- Opening Delimiter -

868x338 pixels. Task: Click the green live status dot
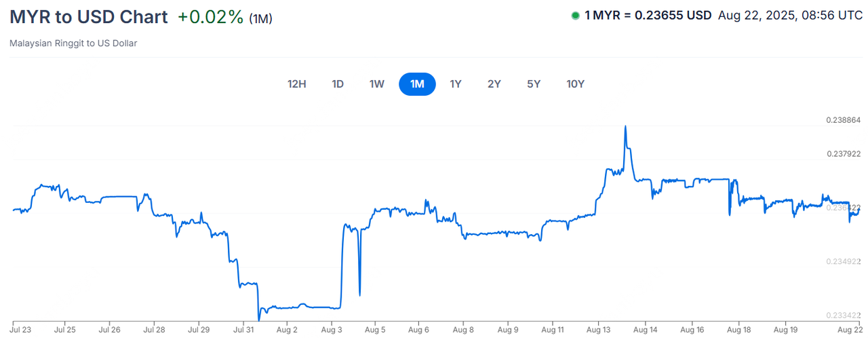(x=575, y=16)
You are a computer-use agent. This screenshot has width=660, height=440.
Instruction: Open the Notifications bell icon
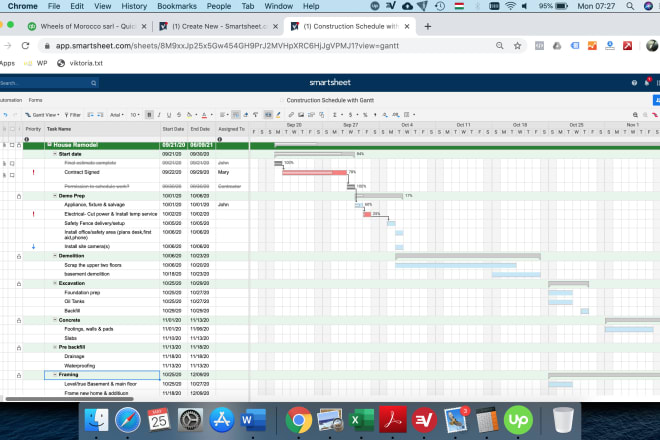[648, 83]
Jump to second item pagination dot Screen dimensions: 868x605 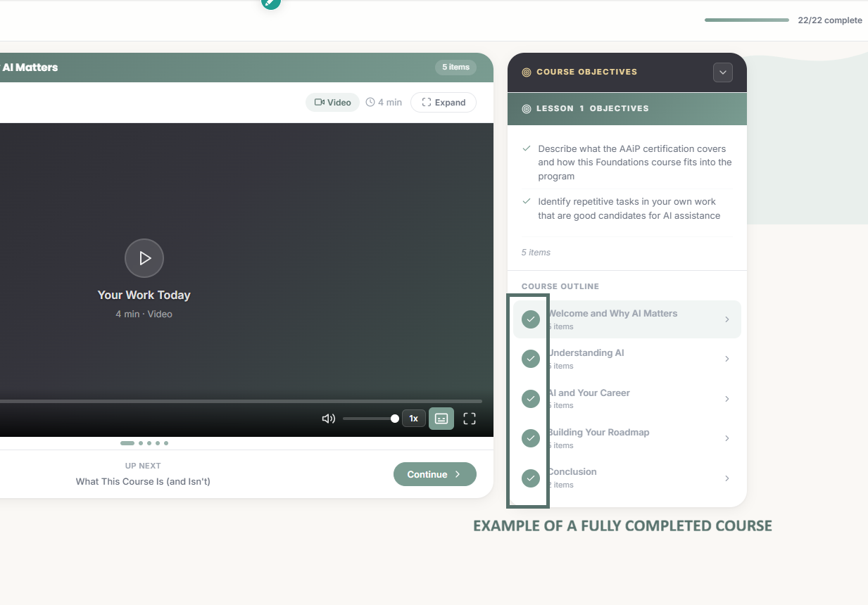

- Closing Delimiter -

> **What needs to be done**: Omit any images, then output the listing exactly.

> **Expected answer**:
868x338 pixels. Task: Click the green live status dot
(x=575, y=16)
You are a computer-use agent. This screenshot has width=660, height=440.
Instruction: Open the Notifications bell icon
[648, 83]
Jump to second item pagination dot Screen dimensions: 868x605 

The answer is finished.